本体デザインは大幅に変更されている。前モデル 「WF-1000X」 はソニーらしくメタリックな筐体デザインになっていたが、新型モデル 「WF-1000XM3」 はプラスチック筐体に。

また、本体に搭載されるボタンは物理式ではなくタッチセンサー型に。このタッチセンサーでは音楽の再生・停止、曲送りなど基本的な操作が可能。また、長押しをすることで外の音が聞こえるようになるクイックアテンション機能にも対応する。ちなみにタッチセンサーの操作は専用アプリでカスタマイズできるなどユーザーの好みで変えられる便利機能が搭載されている。

ノイズキャンリング機能が業界最高クラスに

WF-1000XM3の最大の特徴は、業界最高クラスのノイズキャンセル機能が搭載されているということ。
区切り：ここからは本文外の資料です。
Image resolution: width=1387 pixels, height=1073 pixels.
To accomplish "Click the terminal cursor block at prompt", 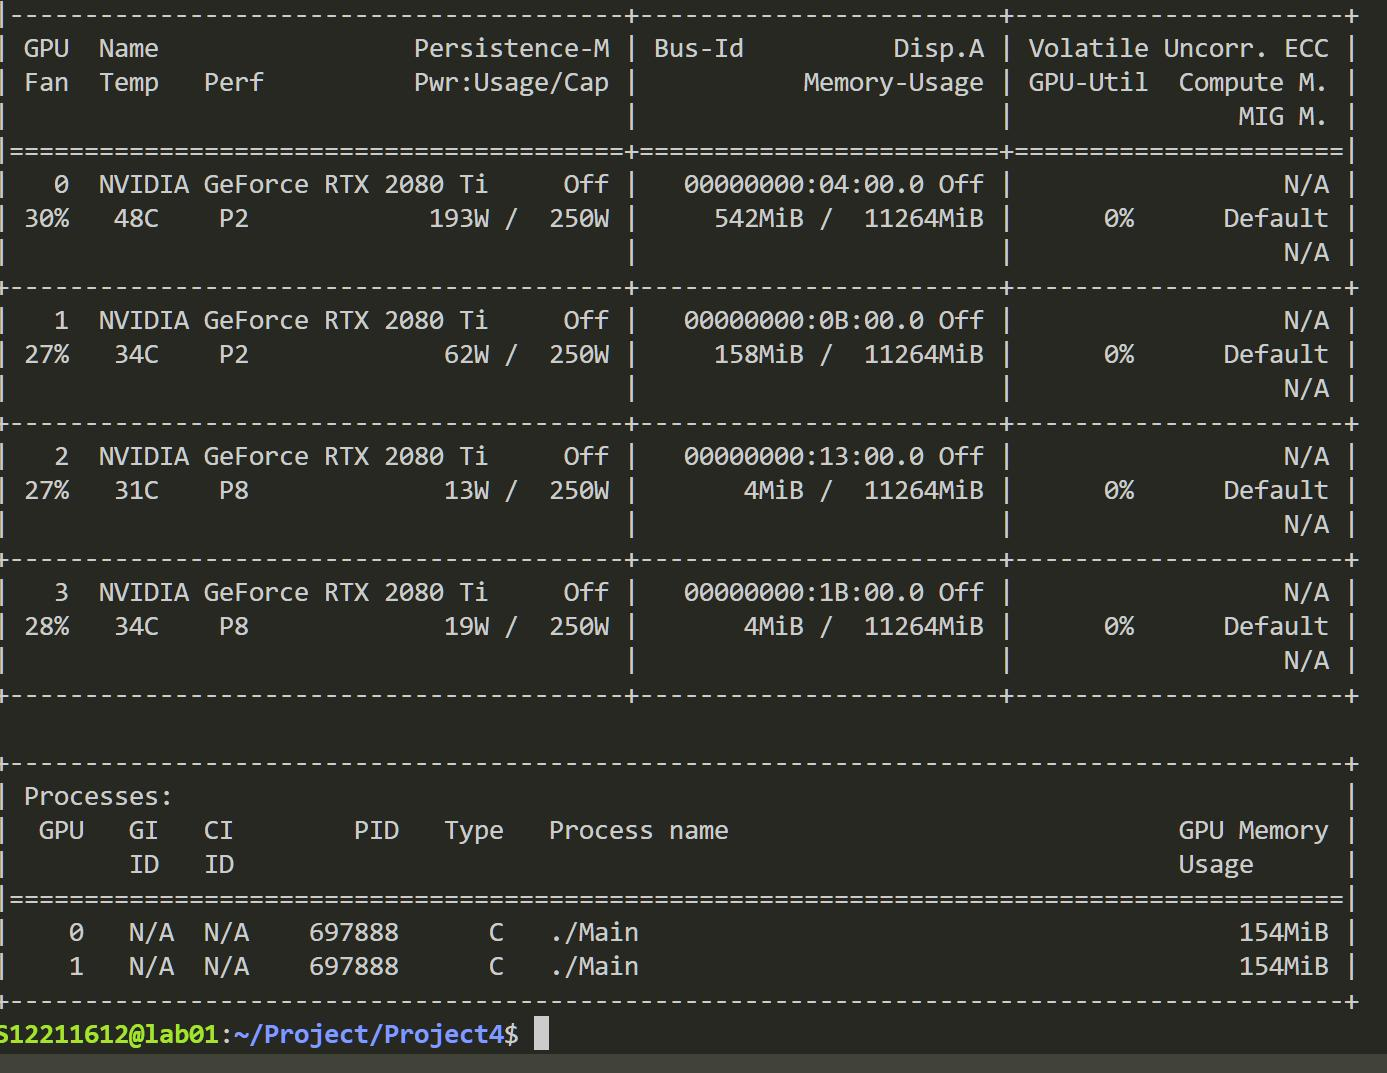I will pos(541,1033).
前モデルの 「WF-1000X」 も高いノイズキャンセル機能が搭載されていたが、耳を完全に覆うヘッドホンとは異なるためやはり完全に外の音をシャットアウトすることは不可能だった。

音楽を流しているときに電車の走行音や車内アナウンスなどはやや聞こえなくなるが、それでも静寂を与えることはできなかった。

それらのフィードバックを受けてソニーは 「WF-1000X」 を改良。さらに上のノイズキャンセリング機能を搭載することになった。形状的に完全に外の音を遮断するのはやはり難しいと思われるが、それでも前モデルに比べればより静かな環境で音楽が聞けるようになっている。

この高いノイズキャンセル機能を実現したのは、以下の3つの改良のおかげ。

①高音質ノイズキャンセリングプロセッサーQN1e
省電力ながら高い信号処理能力で、騒音を打ち消す効果のある逆位相の音を高精度に生成し、緻密かつ効果的にノイズを低減する。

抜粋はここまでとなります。